* **Selected passage**
┌────────

Norconex / crawlers

Norconex Crawlers (or spiders) are flexible web and filesystem crawlers for collecting, parsing, and manipulating data from the web or filesystem to various data repositories such as search engines.
https://opensource.norconex.com/crawlers
Apache License 2.0
183 stars 68 forks source link

CsvSplitter and complex CSV input #177

Closed jetnet closed 8 years ago

jetnet commented 8 years ago

Hi Norconex team,

could you please take a look at the following issue: Input CSV (exported from an excel file):

id;title;text
1;"Epoch & Unix Timestamp Conversion Tools ""Time converter""";"Convert epoch to human readable date and vice versa
Epoch dates for the start and end of the year/month/day
Convert seconds to days, hours and minutes"
2;"Converters - ""Epoch converter; Batch converter""";"What is epoch time?
The Unix epoch (or Unix time or POSIX time or Unix timestamp) is the number of seconds that have elapsed since January 1, 1970 (midnight UTC/GMT),
not counting leap seconds (in ISO 8601: 1970-01-01T00:00:00Z). Literally speaking the epoch is Unix time 0 (midnight 1/1/1970),
but 'epoch' is often used as a synonym for 'Unix time'. Many Unix systems store epoch dates as a signed 32-bit integer,
which might cause problems on January 19, 2038 (known as the Year 2038 problem or Y2038)."

Importer configuration (2.3.0-snapshot):

      <importer>
          <preParseHandlers>
            <splitter class="com.norconex.importer.handler.splitter.impl.CsvSplitter"
                        separatorCharacter=";"
                        quoteCharacter="&quot;"
                        useFirstRowAsFields="true"

└────────

* **Data excerpt**
┌────────

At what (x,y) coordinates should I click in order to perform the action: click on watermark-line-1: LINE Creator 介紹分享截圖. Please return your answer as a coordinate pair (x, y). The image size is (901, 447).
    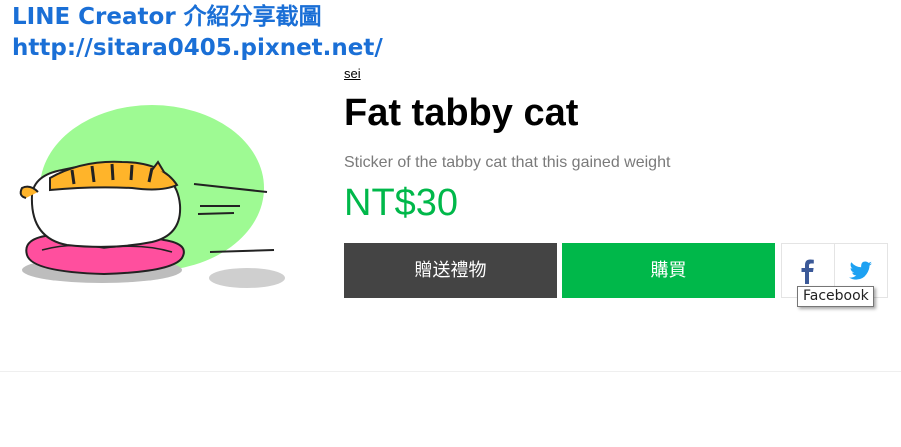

└────────

* **Written task**
Return the stretch of the CsvSplitter issue thread starting at "jetnet commented 8" and ending at "is epoch time?", copied word for word.

* **Expected answer**
jetnet commented 8 years ago

Hi Norconex team,

could you please take a look at the following issue: Input CSV (exported from an excel file):

id;title;text
1;"Epoch & Unix Timestamp Conversion Tools ""Time converter""";"Convert epoch to human readable date and vice versa
Epoch dates for the start and end of the year/month/day
Convert seconds to days, hours and minutes"
2;"Converters - ""Epoch converter; Batch converter""";"What is epoch time?